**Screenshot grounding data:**
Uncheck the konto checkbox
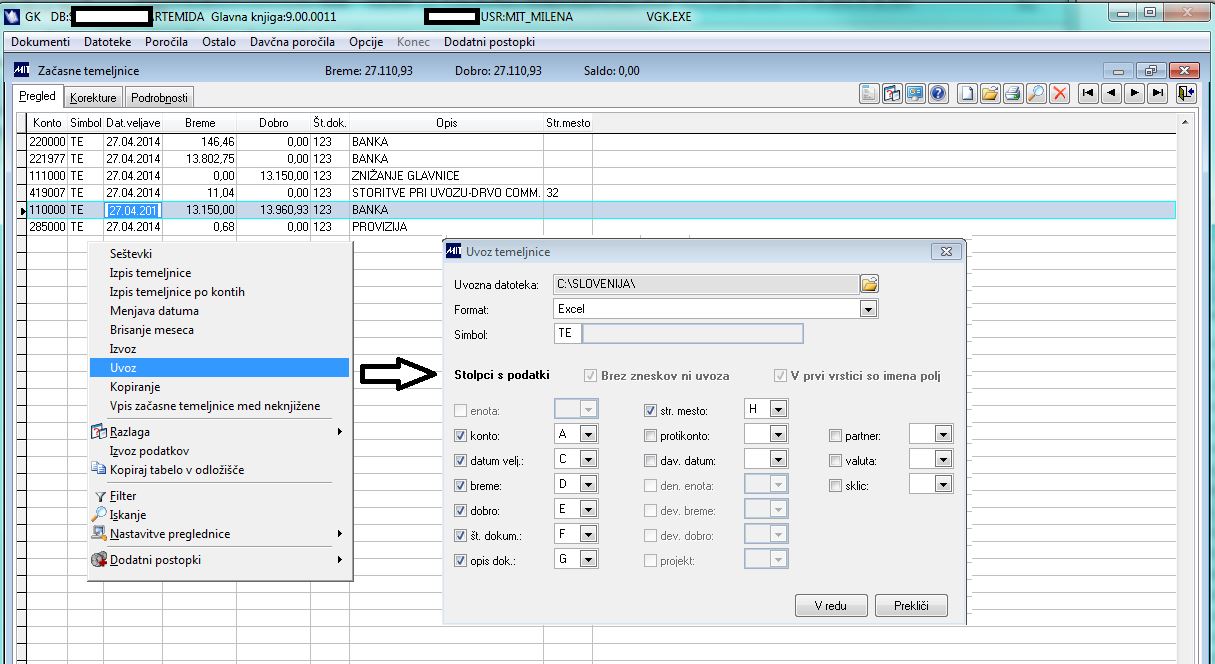This screenshot has width=1215, height=664. pos(460,436)
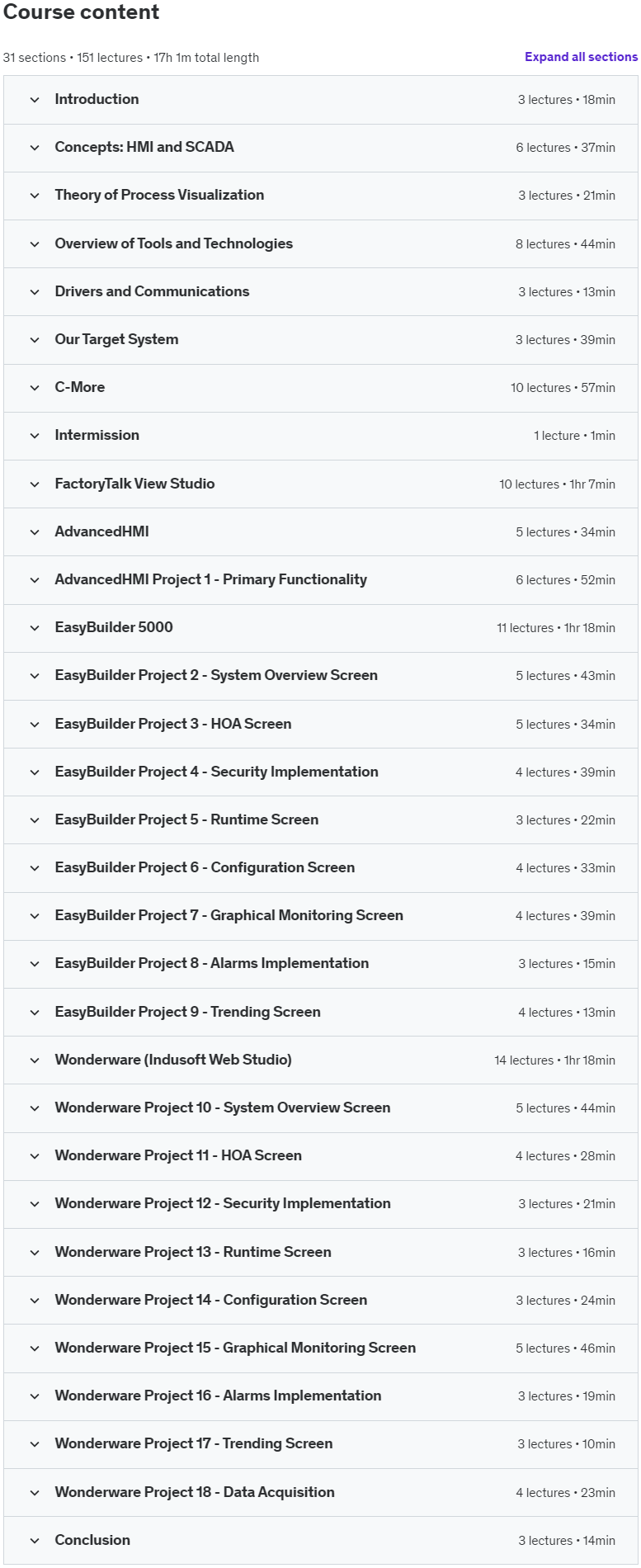Click chevron for Wonderware (Indusoft Web Studio)
Image resolution: width=641 pixels, height=1568 pixels.
pyautogui.click(x=35, y=1060)
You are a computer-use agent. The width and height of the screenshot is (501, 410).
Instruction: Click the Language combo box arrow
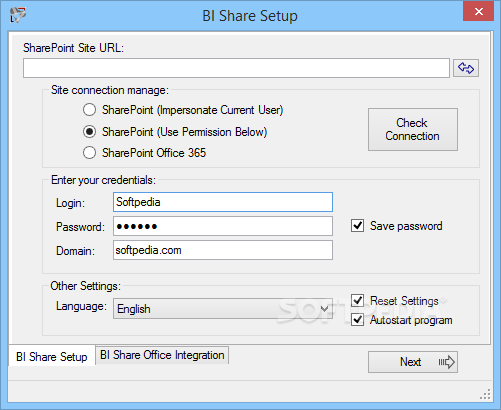point(324,309)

**Work instruction:**
The records above are to be transcribed in full, with images omitted.

**Result below:**
Uncheck the konto checkbox
This screenshot has width=1215, height=664. pos(460,436)
Click chevron for Wonderware (Indusoft Web Studio)
Image resolution: width=641 pixels, height=1568 pixels.
pyautogui.click(x=35, y=1060)
You are a computer-use agent. The width and height of the screenshot is (501, 410).
Instruction: Click the Language combo box arrow
point(324,309)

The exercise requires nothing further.